Rewrite the lines between the one holding "You are a computer-use agent. Image" and the one holding "(x=673, y=15)", inclusive, as a JSON list of strings with one string per line, leaving out blank lines.

_____

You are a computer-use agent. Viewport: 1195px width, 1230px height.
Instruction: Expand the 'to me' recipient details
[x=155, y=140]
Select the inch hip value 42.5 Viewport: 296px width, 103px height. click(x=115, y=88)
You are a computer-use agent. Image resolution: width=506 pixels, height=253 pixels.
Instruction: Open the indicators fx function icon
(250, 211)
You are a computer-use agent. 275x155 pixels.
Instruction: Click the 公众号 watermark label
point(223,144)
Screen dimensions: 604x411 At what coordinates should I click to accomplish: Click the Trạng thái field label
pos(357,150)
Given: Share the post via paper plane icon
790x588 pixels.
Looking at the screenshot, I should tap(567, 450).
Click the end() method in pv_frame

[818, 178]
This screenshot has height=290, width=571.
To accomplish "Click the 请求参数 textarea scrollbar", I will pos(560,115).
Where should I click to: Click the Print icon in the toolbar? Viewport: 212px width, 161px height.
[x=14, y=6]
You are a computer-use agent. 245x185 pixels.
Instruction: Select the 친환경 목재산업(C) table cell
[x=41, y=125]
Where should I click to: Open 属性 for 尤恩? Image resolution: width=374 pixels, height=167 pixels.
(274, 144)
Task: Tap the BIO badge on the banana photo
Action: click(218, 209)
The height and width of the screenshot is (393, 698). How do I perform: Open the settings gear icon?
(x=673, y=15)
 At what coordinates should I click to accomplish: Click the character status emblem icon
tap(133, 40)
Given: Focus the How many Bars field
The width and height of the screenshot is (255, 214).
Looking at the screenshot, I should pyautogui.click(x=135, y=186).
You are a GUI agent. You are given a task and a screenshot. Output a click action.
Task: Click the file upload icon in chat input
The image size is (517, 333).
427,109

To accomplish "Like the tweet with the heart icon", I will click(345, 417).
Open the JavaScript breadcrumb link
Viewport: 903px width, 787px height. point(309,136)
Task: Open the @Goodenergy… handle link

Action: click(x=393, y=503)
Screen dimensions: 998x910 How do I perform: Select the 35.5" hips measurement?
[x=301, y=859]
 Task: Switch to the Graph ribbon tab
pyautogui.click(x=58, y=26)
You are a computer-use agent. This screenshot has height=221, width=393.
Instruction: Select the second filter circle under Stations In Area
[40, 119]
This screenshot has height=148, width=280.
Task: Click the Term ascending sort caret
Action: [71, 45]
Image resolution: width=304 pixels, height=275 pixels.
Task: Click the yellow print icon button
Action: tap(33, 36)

_____

WRITTEN ANSWER:
[
  "You are a computer-use agent. Image resolution: width=506 pixels, height=253 pixels.",
  "Instruction: Open the indicators fx function icon",
  "(250, 211)",
  "You are a computer-use agent. 275x155 pixels.",
  "Instruction: Click the 公众号 watermark label",
  "point(223,144)",
  "Screen dimensions: 604x411 At what coordinates should I click to accomplish: Click the Trạng thái field label",
  "pos(357,150)",
  "Given: Share the post via paper plane icon",
  "790x588 pixels.",
  "Looking at the screenshot, I should tap(567, 450).",
  "Click the end() method in pv_frame",
  "[818, 178]",
  "This screenshot has height=290, width=571.",
  "To accomplish \"Click the 请求参数 textarea scrollbar\", I will pos(560,115).",
  "Where should I click to: Click the Print icon in the toolbar? Viewport: 212px width, 161px height.",
  "[x=14, y=6]",
  "You are a computer-use agent. 245x185 pixels.",
  "Instruction: Select the 친환경 목재산업(C) table cell",
  "[x=41, y=125]",
  "Where should I click to: Open 属性 for 尤恩? Image resolution: width=374 pixels, height=167 pixels.",
  "(274, 144)",
  "Task: Tap the BIO badge on the banana photo",
  "Action: click(218, 209)",
  "The height and width of the screenshot is (393, 698). How do I perform: Open the settings gear icon?",
  "(x=673, y=15)"
]